The Gale and Ira Drukier Institute for Children’s Health at Weill Cornell Medicine is a cross-disciplinary institute dedicated to understanding the causes of diseases that primarily affect children. While institute researchers focus primarily on understanding immune-mediated disease, we also establish extensive collaborations with physicians and scientists interested in the broader spectrum of childhood disease within the Department of Pediatrics. Our goal is to rapidly translate basic research breakthroughs into advanced therapies for children and adolescents.

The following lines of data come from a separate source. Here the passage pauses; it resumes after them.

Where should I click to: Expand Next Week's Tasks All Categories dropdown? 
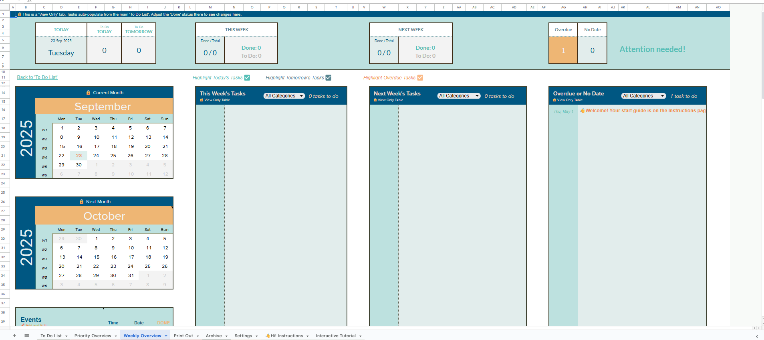tap(458, 96)
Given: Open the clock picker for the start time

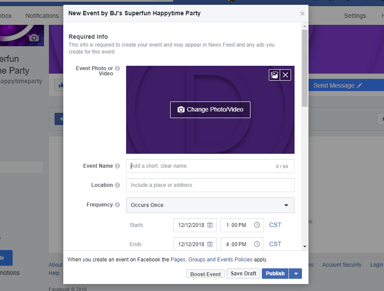Looking at the screenshot, I should coord(257,225).
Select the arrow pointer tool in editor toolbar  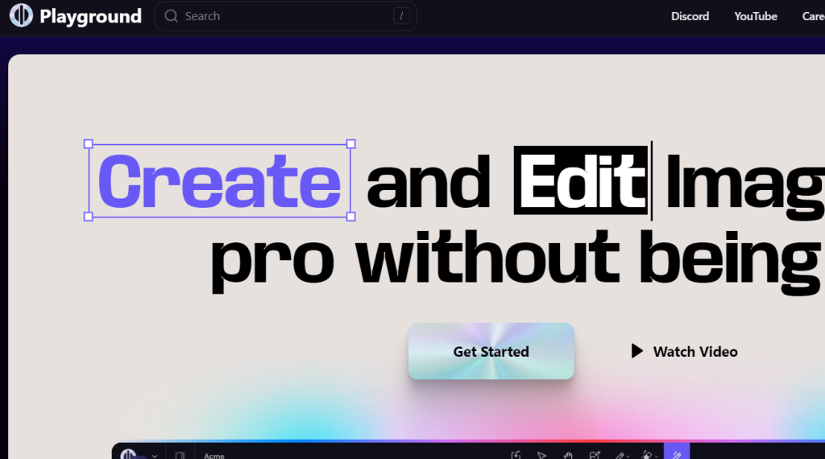pyautogui.click(x=541, y=455)
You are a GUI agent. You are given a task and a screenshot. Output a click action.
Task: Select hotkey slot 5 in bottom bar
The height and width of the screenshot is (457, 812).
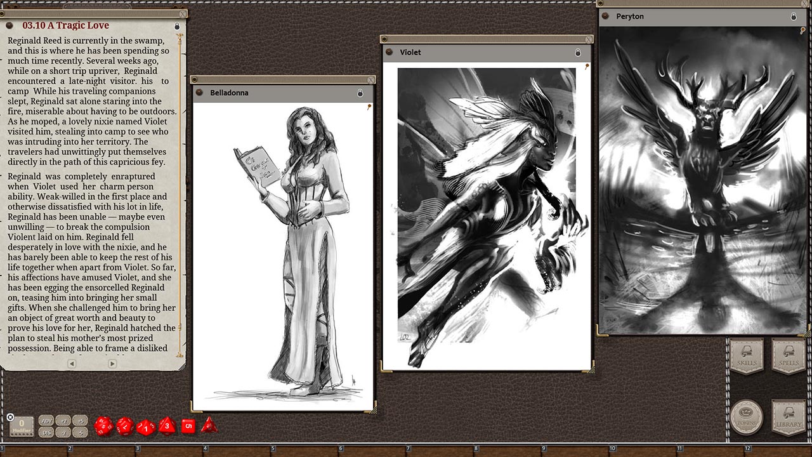[305, 451]
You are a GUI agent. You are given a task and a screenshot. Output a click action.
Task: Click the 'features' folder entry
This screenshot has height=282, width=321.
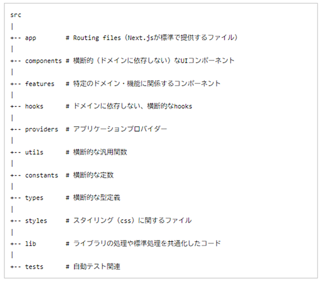[40, 84]
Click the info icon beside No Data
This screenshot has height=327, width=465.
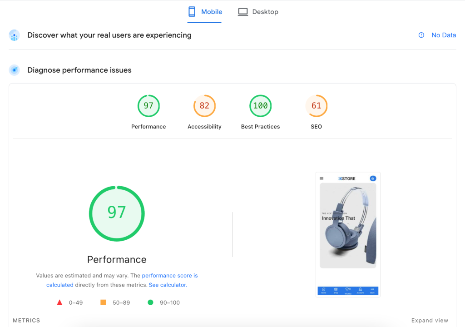point(421,35)
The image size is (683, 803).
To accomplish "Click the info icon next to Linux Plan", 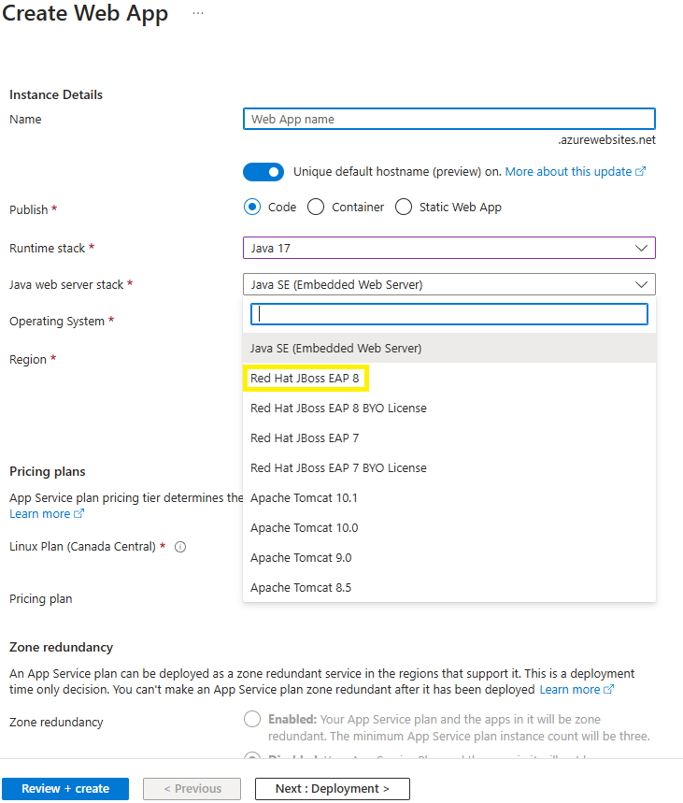I will point(180,547).
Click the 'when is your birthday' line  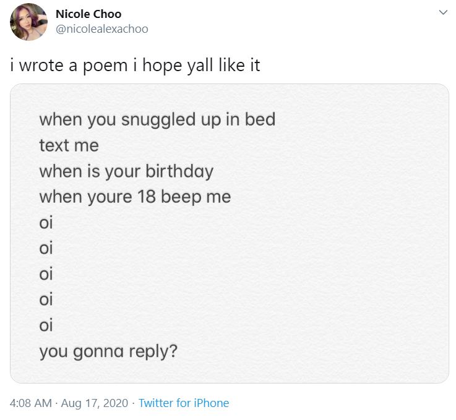tap(126, 171)
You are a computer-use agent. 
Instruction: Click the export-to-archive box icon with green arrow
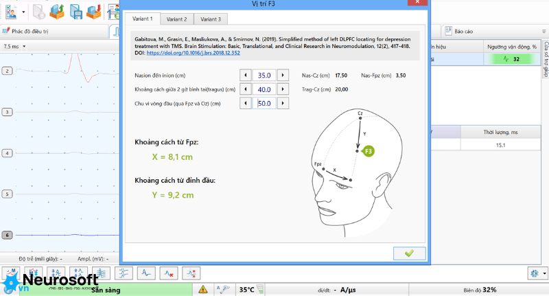click(x=57, y=12)
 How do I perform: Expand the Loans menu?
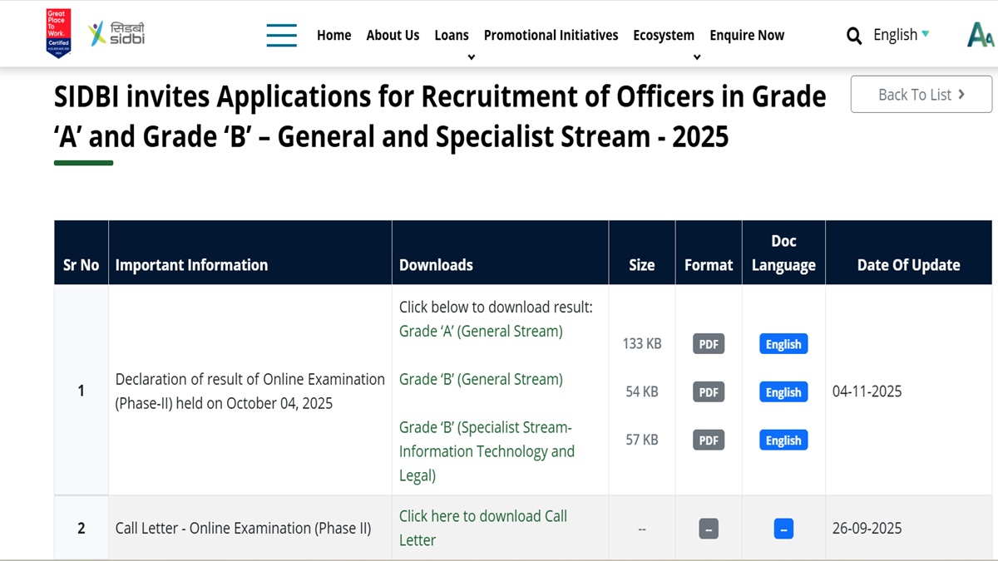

The Drukier Institute is located within Weill Cornell Medicine’s Belfer Research Building, which serves as a nucleus where physician-scientists, educators, students and researchers from around the globe collaborate to produce the latest healthcare discoveries and research breakthroughs, with an entire floor devoted to children’s health and pediatric medicine.
The Drukier Institute, in collaboration with the Department of Pediatrics, hosts an annual lectureship and prize.
About the Director
Dr. Virginia Pascual is the Ronay A. Menschel Professor of Pediatrics and the Gale and Ira Drukier Director of Children’s Health Research. Dr. Pascual leads a team of esteemed scientists whose innovative research strives to end pediatric diseases caused by an altered immune system. While these classically include allergy, infections, autoimmunity and immune deficiencies, the fundamental role of the immune system is also increasingly recognized in conditions ranging from cancer to autism. Dr. Pascual forges collaborations with Weill Cornell Medicine and NewYork-Presbyterian pediatric clinical care programs to ensure that research breakthroughs at the Drukier Institute can be rapidly applied to patient care.
As a pediatric rheumatologist interested in basic and translational immunology, Dr. Pascual investigates pediatric inflammatory and autoimmune diseases, with the goal of translating laboratory findings into therapeutic targets and biomarkers. Her lab recently developed a personalized approach to identify molecular drivers of disease activity in pediatric lupus patients, allowing her team to classify patients into molecular subgroups and improve clinical trials.